The results of the sensitivity analysis are summarized in
Table 11. The mean cumulative failure probability represents the average value obtained from ten repeated calculations and serves as the estimated value of the FMSPA method. The standard deviation measures the dispersion of results across these repetitions, indicating the consistency of the method. The CV, calculated as the ratio of standard deviation to mean value, quantifies the stability of the method; lower CV values indicate more stable and repeatable results. The computed relative error evaluates the accuracy of the FMSPA in comparison to the MCS reference solution.
As shown in
Table 11, the relative error decreases monotonically with increasing sample size. When
n = 10, the relative error is approximately 4.06%, which is acceptable for preliminary engineering assessments. As the sample size increases to
n = 50, the relative error reduces to 2.25%. Further increasing the sample size to
n = 500 results in a relative error of approximately 1.87%, demonstrating consistency with the MCS reference. The CV also exhibits a decreasing trend with increasing sample size, dropping from 5.95% at
n = 10 to 0.66% at
n = 500.
It is important to note that the coefficient of variation and the relative error do not consistently decrease monotonically with increasing sample size. Instead, local fluctuations were observed at certain sample sizes. For instance, the CV increased from 1.50% at a sample size of n = 50 to 1.97% at n = 100, while the relative error rose from 1.83% at n = 100 to 2.97% at n = 200. These non-monotonic variations can be attributed to several factors: (1) The estimates of the mean and standard deviation are influenced by inherent sampling randomness due to only 10 repetitions being performed for each sample size, which may lead to localized fluctuations in the coefficient of variation and error metrics. (2) When solving for Lagrange multipliers, the random initialization and search process of the genetic algorithm may result in different runs converging to slightly varying local optima, which in turn affects the stability of the moment estimates. (3) The PWM-based moment estimation involves multiple computational steps, and even minor variations in lower-order PWM estimates may occasionally be amplified in the calculation of higher-order moments. Despite these local fluctuations, the overall trend clearly indicates that larger sample sizes lead to more accurate and stable reliability estimates, thereby validating the convergence of the proposed method.

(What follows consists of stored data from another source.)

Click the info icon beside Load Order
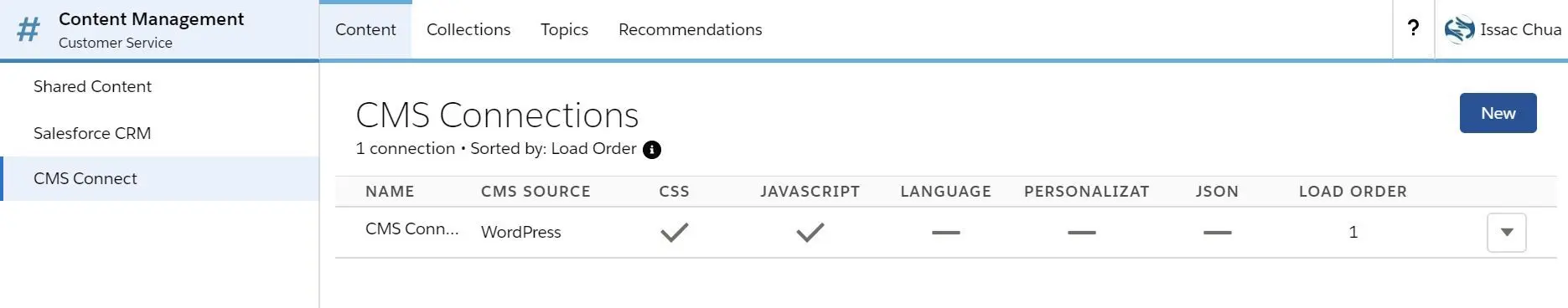 (652, 150)
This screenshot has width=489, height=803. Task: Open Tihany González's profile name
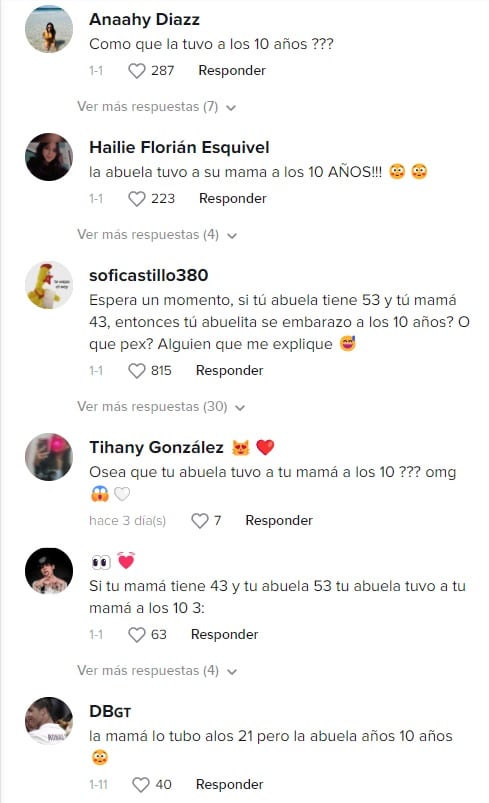[x=156, y=448]
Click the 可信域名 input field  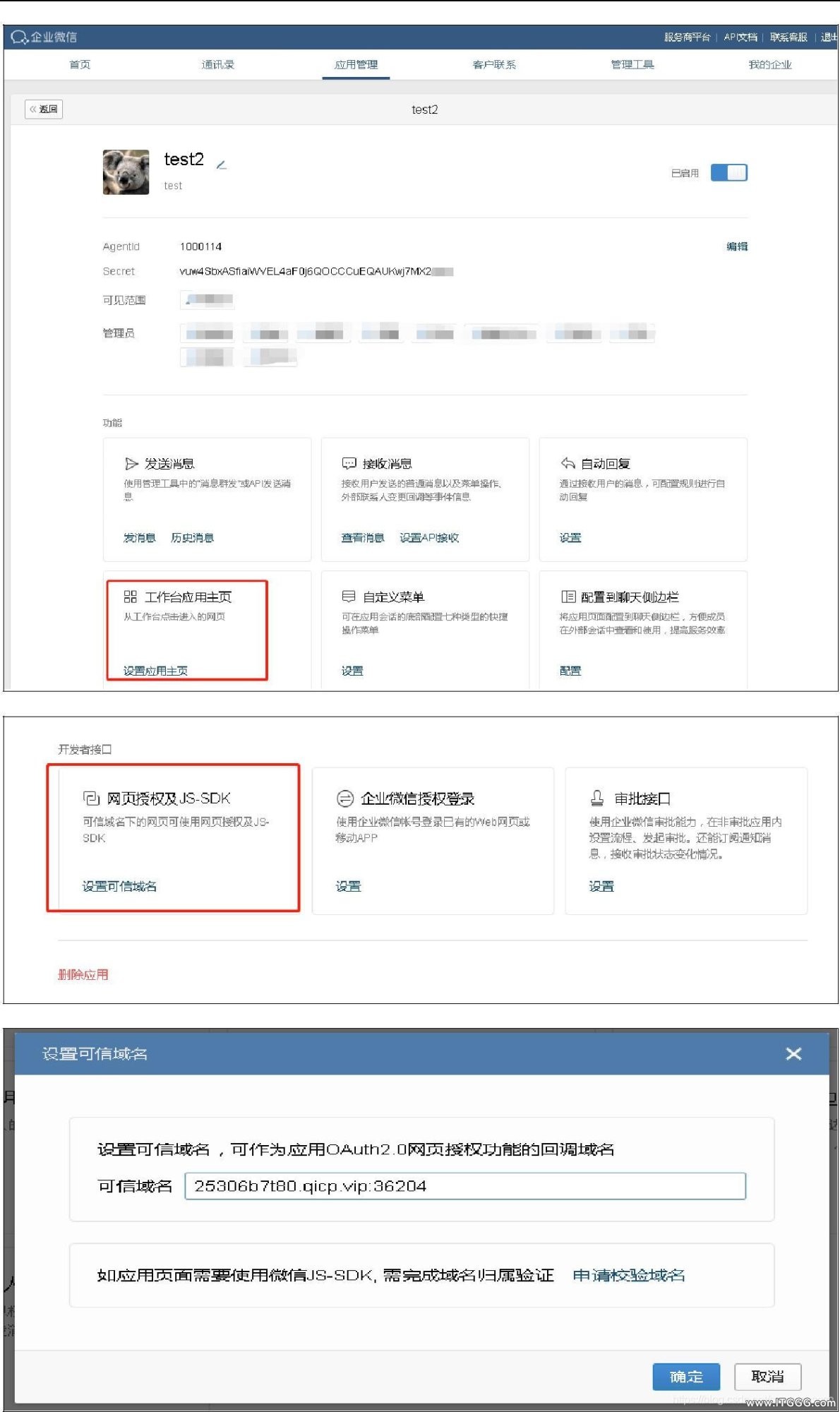coord(465,1186)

Figure 10 presents the TDFP curves for different sample sizes, compared with the MCS method. All curves exhibit the same trend, demonstrating a monotonic increase in failure probability over time. The results indicate that the FMSPA method effectively captures the overall trend of failure probability evolution, even with relatively small sample sizes. However, noticeable discrepancies are observed at certain time points when compared to the MCS reference. As the sample size exceeds 100, the alignment of the FMSPA curves with the MCS reference gradually improves across the entire time range. For sample sizes of
n ≥ 200, the difference between FMSPA and MCS diminishes significantly, confirming the convergence behavior of the proposed method.
The sensitivity analysis indicates that the proposed FMSPA method demonstrates robust performance. Although larger sample sizes yield more accurate and stable results, the method can still provide reasonable estimates in situations where sample availability is limited. In practical engineering applications, where data collection is costly or time-consuming, it is advisable to utilize limited sample sizes, as this approach offers a favorable balance between computational accuracy and data requirements.